Расчет Марии Ивановны на успокоение девочки оказался верным. Глаша так искренне выхваляла своих господ, что Оля убедилась, что самое лучшее во всем признаться и положиться на доброту барышни.
Поэтому, когда ее, отдохнувшую и накормленную, Мария Ивановна позвала к себе, девочка, не ожидая расспросов, рассказала ей все как было, не забыв в ярких красках описать мучительное житье Жени у Аглаи Григорьевны.
— Куда же вы, глупенькие, убежать хотели? — спрашивала барышня.
— В монастырь к Троеручице, матушка игуменья всех принимает.
— Ну, вряд ли бы вас приняла. Ты знаешь, что за укрывательство беглых крепостных бывает строгое наказание?
— Так ведь то крепостных, а Женя барышня.
— А ты?
— Я тоже не крепостная, я мещанка, мой отец вольный был.
Это открытие доставило Марье Ивановне большое облегчение. Она побаивалась всякой возни с полицией и очень была рада, что Аглая Григорьевна не может ее обвинить ни в чем. Слухи о гордой генеральше доходили и до их скромного уголка. А бабушку Жени Ольга Ивановна даже знала лично.
— А где же теперь родители Жени? — спросила барышня Олю.
— А они живут в имении у бабушки, пока им в их усадьбе дом строят.
— Сестрица знает, где усадьба Александры Николаевны Стоцкой.
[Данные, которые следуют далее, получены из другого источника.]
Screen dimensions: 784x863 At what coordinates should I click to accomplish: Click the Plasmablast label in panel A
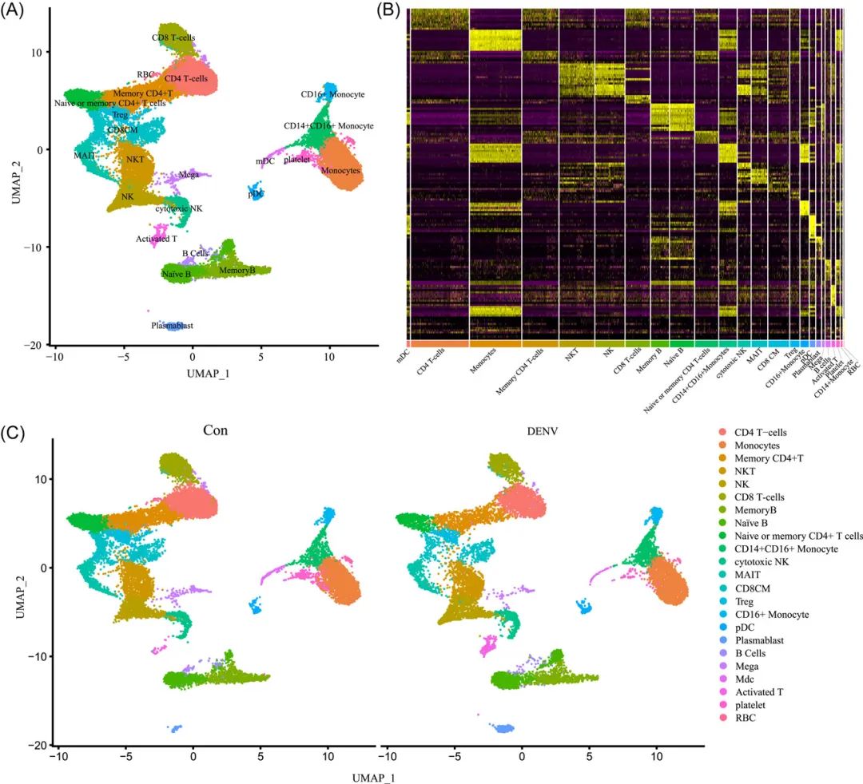(x=173, y=326)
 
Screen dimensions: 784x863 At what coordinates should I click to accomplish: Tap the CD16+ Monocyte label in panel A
(x=332, y=95)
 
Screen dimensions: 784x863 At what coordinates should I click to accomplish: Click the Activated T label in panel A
(x=157, y=239)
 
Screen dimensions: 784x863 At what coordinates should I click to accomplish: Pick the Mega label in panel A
(x=189, y=175)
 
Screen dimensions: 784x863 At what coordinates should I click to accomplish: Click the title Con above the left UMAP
(x=215, y=430)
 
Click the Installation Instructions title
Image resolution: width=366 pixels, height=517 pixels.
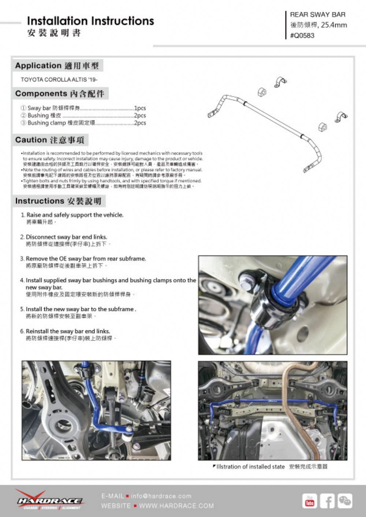(x=90, y=21)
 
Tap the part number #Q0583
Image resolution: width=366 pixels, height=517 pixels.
(x=302, y=35)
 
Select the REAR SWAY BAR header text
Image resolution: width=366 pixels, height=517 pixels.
(x=317, y=15)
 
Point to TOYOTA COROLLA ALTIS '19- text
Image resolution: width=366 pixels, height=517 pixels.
(x=59, y=80)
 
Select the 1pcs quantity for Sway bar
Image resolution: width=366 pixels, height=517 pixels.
(x=140, y=108)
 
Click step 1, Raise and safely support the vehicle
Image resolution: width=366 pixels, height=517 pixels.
(x=75, y=215)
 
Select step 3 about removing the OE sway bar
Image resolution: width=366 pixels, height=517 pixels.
(x=86, y=259)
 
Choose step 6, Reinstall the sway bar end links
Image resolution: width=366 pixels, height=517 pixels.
(x=68, y=331)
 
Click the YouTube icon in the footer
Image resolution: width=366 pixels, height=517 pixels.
(x=310, y=501)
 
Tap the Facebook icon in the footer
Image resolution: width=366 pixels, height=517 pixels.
(x=327, y=501)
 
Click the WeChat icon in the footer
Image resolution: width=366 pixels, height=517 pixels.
(x=345, y=501)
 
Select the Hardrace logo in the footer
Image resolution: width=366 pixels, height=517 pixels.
(x=49, y=501)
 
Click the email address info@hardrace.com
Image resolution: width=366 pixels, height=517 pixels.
(x=161, y=496)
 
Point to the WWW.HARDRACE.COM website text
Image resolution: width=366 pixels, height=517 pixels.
(x=176, y=506)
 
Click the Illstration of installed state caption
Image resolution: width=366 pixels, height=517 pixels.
(x=250, y=467)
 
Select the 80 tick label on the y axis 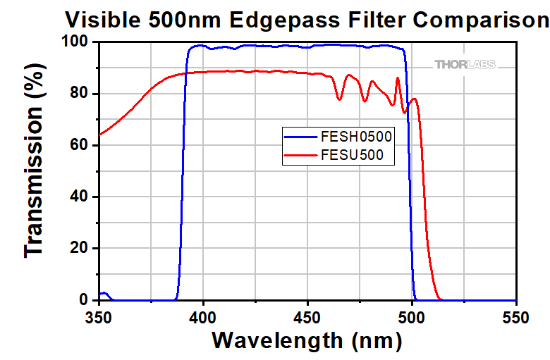pyautogui.click(x=81, y=94)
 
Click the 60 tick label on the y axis pyautogui.click(x=81, y=145)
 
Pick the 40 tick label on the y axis pyautogui.click(x=81, y=197)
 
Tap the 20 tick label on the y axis pyautogui.click(x=81, y=248)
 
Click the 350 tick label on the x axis pyautogui.click(x=99, y=318)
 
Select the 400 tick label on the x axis pyautogui.click(x=204, y=318)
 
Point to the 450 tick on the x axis pyautogui.click(x=308, y=318)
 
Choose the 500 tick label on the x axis pyautogui.click(x=412, y=318)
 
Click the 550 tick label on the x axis pyautogui.click(x=517, y=318)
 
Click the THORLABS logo pyautogui.click(x=465, y=65)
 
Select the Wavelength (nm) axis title pyautogui.click(x=307, y=341)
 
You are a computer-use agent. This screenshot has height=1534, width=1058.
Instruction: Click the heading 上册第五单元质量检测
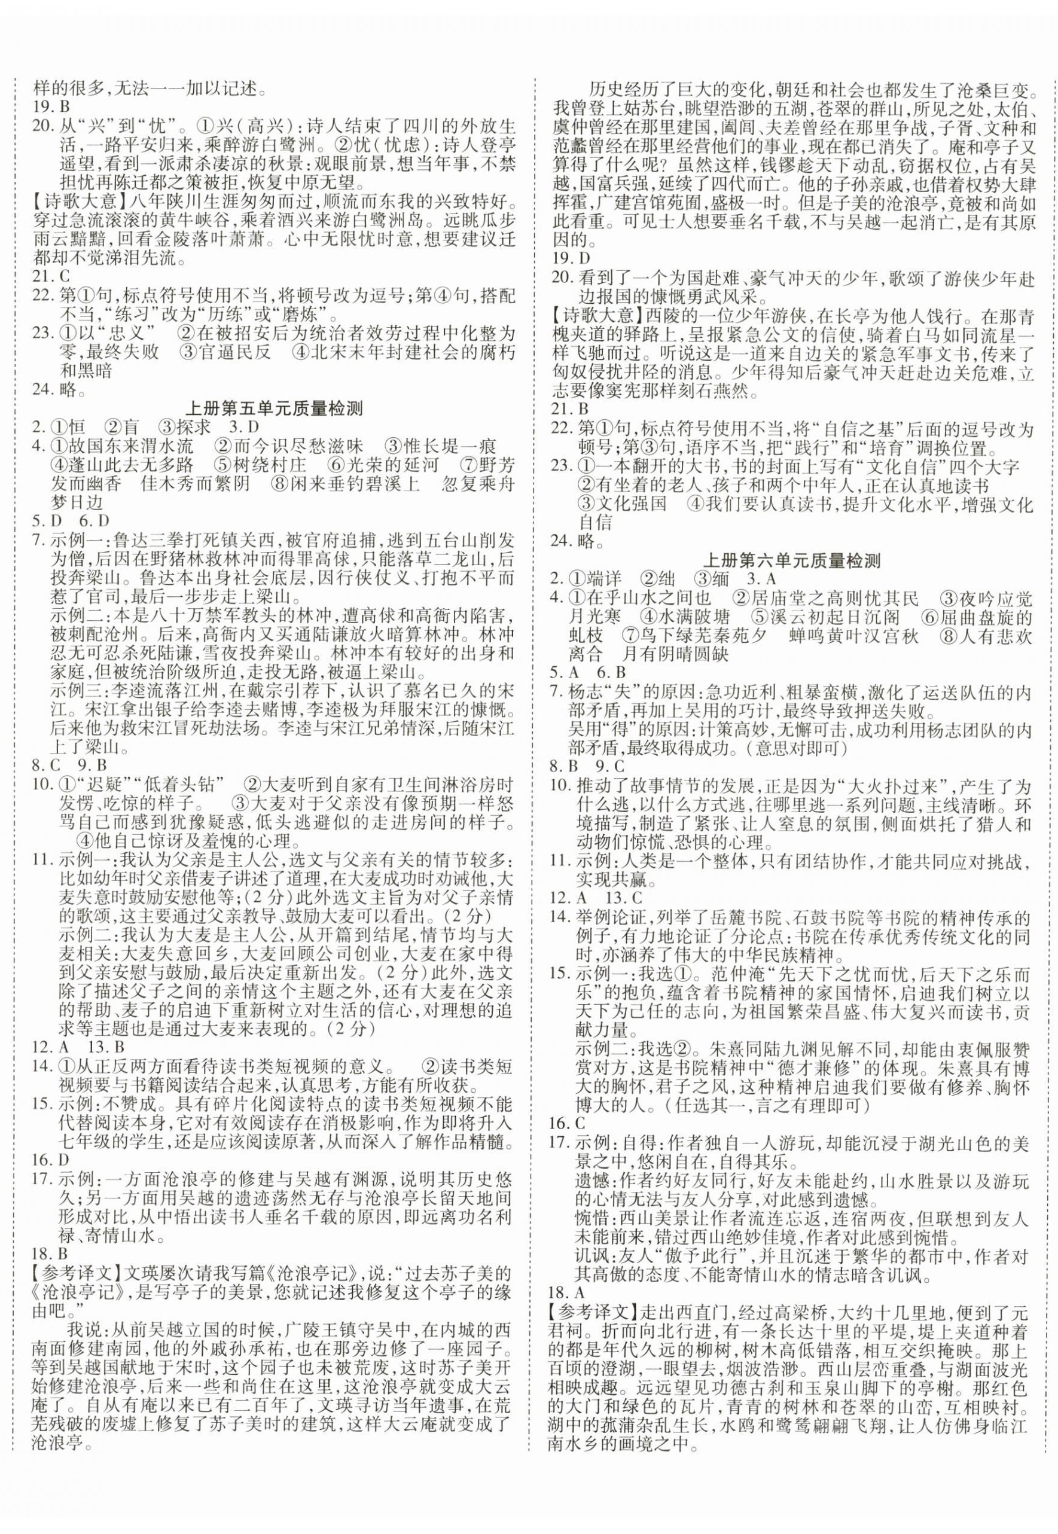coord(275,408)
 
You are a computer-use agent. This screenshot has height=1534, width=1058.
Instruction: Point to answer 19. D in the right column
coord(574,257)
Мы туда и пошлем гонца.
— Барышня, милая, только меня вы до них отпустите, я к Аглае Григорьевне больше не вернусь, повезут если силой — в первую прорубь брошусь.
— Ай-ай, грех какой! Разве можно такие слова говорить! Никуда я тебя не пущу. Ни к Аглае Григорьевне, ни в монастырь. Поживешь у нас до весны, а там и решим, куда тебя пристроить.
Сестры долго советовались, как им поступить, чтобы уведомить скорее Стоцких, что их дочь нашлась и лежит у них больная.
Усадьба Александры Николаевны была от них верст за полтораста, и их посланный на своих старых лошадках не мог добраться туда раньше четырех-пяти дней, тем более что никто из их дворовых не знал туда верной дороги.
Сестры обе сочинили, а Ольга Ивановна переписала своим старинным почерком длинное письмо, и решили послать его в ту же ночь, потому что Жене становилось все хуже и хуже.
Послать за доктором сестры не решились. Во-первых, они местным докторам не особенно доверяли, а во-вторых, посылать в город, находившийся от усадьбы Аглаи Григорьевны в пяти верстах, они считали опасным. Они боялись, что строгая дама узнает, налетит, как коршун, на их гнездо и отобьет спасенных ими птичек.
Это опасение было неосновательно. Аглая Григорьевна была так поражена неблагодарностью племянницы, так испугалась скандала, неизбежного в том случае, если бы вся эта история открылась, что, написав Сергею Григорьевичу полное упреков письмо, объявила, что умывает руки во всем, что случилось, и немедленно укатила в Петербург.
Спасена
Ночь. У беленькой постельки мечущейся в бреду Жени сидит высокая фигура врача, и рядом возле него стоит бледный Сергей Григорьевич, поддерживая совсем измученную Ольгу Петровну. Марья Ивановна по приказанию врача что-то приготовляет у комода.
— Ну что? Есть надежда? — спрашивает отец, тревожно смотря на доктора.
— Воспаление захватило оба легких, — отвечает тот. — Но, по моим расчетам, сегодня должен наступить кризис.
— И что же тогда?
— А тогда или спасена, или…
— Господи, спаси, Господи, не попусти! — молит измученная мать.
И снова тишина.
Мария Ивановна подходит к постели с лекарством. Доктор жестом отстраняет ее.
— Подождем, кажется, засыпает…
В самом деле, дыхание спящей становилось как будто ровнее.
Доктор попросил всех уйти из комнаты, чтобы не было душно, и сказал, что останется при больной сам.
Сергей Григорьевич увел Ольгу Петровну, а за ними вышла и Мария Ивановна. В следующей комнате у двери стояла пригорюнившаяся Оля. Она все это время страшно мучилась угрызениями совести, что из-за нее Женя простудилась и заболела. И напрасно родители девочки, приехавшие сейчас же по получении письма, успокаивали ее, что никто на нее не сердится и не обвиняет ее.
Сергей Григорьевич несколько раз допрашивал Олю об их житье у сестры, и в нем все больше и больше разгорался гнев на эту бессердечную женщину.
Оля рассказала также и все, что слышала от Жени об истории ее жизни у родителей и бабушки. Из всех этих рассказов можно было вывести одно: девочку никто не понимал, ее скрытность являлась последствием оскорбленного чувства справедливости, и в душе они должны были гордиться своей дочкой, а не считать ее неисправимым нравственным уродом.